Thursday, December 20, 2012


Roen construction barge and material barge,
4:30 pm, Wednesday Dec. 19
filling the first barge load of spoils.
Detroit Harbor, Washington Island -

With what could be described as one of the most perfect days of the year - calm, sunny, mild - Roen Salvage arrived shortly after noon Wednesday at the Potato Dock location after a tow of equipment from Egg Harbor that began early the evening before.

Potato Dock operations began
with perfect weather Wednesday.
Dredging operations began with the first bucket scraping hardpan around 1:30 pm, and there was very slow progress in the first several hours, despite digging with several different styles of buckets.  Barges were repositioned shoreward, where bottom material was somewhat softer, and better progress was made, roughly 350 cubic yards by 9 pm.   By that time the barge had settled under its load so that maneuvering depths were near zero.
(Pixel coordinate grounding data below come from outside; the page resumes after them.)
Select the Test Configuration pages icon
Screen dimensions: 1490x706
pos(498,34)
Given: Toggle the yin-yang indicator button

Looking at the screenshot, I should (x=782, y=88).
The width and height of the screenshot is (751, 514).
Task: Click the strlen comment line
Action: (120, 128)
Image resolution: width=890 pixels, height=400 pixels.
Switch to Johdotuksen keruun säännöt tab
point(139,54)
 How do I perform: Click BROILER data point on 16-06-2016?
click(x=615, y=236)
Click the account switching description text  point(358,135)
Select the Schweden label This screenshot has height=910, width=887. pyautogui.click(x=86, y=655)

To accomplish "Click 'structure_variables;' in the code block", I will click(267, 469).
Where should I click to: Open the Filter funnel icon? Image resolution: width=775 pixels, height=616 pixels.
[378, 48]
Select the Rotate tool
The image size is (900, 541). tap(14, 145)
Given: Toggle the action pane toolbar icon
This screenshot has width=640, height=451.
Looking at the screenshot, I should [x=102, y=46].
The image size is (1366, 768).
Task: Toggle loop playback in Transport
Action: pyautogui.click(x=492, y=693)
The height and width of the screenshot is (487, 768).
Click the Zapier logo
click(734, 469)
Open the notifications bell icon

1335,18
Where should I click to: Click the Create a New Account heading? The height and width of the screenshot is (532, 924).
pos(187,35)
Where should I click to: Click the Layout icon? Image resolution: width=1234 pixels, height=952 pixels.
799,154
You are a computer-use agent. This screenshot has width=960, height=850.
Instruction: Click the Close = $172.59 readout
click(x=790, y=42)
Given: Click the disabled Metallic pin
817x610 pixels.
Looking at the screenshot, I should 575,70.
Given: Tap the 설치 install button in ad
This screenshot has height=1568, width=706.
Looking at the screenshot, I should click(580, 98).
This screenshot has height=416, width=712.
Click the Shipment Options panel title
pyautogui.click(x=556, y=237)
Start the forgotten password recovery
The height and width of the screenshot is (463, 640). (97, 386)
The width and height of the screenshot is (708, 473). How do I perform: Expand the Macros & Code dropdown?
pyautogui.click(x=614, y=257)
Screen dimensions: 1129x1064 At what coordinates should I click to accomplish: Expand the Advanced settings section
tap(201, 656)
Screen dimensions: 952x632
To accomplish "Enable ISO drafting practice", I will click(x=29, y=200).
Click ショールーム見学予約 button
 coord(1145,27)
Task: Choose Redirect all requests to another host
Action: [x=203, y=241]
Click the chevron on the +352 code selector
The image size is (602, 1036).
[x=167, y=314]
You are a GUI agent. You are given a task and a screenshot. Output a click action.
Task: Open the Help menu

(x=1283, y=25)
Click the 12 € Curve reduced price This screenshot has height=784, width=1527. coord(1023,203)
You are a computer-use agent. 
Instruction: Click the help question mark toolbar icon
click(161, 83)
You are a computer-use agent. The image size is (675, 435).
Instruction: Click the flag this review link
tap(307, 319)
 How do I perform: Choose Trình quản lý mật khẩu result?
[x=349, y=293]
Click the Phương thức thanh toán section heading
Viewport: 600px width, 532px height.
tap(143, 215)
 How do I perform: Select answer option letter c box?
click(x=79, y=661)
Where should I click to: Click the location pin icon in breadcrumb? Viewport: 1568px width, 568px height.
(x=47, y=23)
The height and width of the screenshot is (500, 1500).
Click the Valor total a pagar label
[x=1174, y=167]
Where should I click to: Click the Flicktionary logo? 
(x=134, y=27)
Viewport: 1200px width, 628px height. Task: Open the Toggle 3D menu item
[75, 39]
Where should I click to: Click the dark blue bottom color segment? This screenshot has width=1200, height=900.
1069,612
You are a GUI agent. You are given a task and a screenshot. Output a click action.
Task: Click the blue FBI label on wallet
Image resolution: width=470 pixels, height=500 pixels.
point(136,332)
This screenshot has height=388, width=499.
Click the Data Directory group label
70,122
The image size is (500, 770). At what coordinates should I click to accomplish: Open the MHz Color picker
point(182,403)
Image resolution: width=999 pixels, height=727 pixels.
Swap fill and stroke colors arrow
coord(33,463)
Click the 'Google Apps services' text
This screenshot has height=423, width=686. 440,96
At 7 am this Thursday morning, unloading began as five dump trucks owned by Island contractors lined up to begin hauling.   It is hoped this first barge load of many can be off-loaded in time to start on a second barge, prior to the impending, predicted storm.  (Rich Ellefson, coordinating trucks at the Potato Dock, reported 38 truckloads @ 10 yds. per truck to empty the barge.  Digging has commenced once again.)

Offloading this morning, 9 am, Thursday.
 This entire dredging exercise, just this phase, could take easily a week or more, and it's dependent upon cooperative conditions for wind, sea and air temperature.  If it becomes too cold, for an extended period, Roen's equipment will have to return to Sturgeon Bay, where it will be wintered.

Contractor Mike Kahr is also anticipated to be available soon, and both the Northport dock and the toughest areas to dig around the Potato Dock may be left for his excavator and hydraulic hammer.  His equipment takes a smaller bite, which means it takes longer to dig an area, but for the toughest, rockiest bottom areas it may be the only solution.

As of 9:00 am this morning, winds were between 15-20 mph, easterly, and the air temperature was 35 degrees.  Still good for our ferry trips and not a problem for the dredge.

However, since that time heavy rains began to change over to sleet, and wind gusts have increased to 30 mph as the wind direction shifted to NE.  Velocities are expected to increase to 45-50 kt. by late afternoon, according to the NOAA marine weather forecast.  Most commercial ships have either stayed in port, or they are currently heading to safe harbor at this time.  Snow began to fall farther south, already 7 inches in Madison, 4.5 inches in Wausau, and so forth, but here on the Island and along the lakeshore, temperatures have given us (much welcomed) moisture in the form of heavy rains.

Now, as of 11:15 am, sleet appears to be changing over to snow.  

Our plan is to run this last ferry trip of the morning, then suspend ferry service until after the storm winds have passed - which could be at some point Saturday morning.  No way of knowing for sure, at this point, but all forecasts indicate both high winds and lower temperatures, so that even 30-kt. winds, manageable back in October and November, would cause heavy build-up of ice on deck.  We will avoid that, and the low visibility predicted with blizzard-like conditions.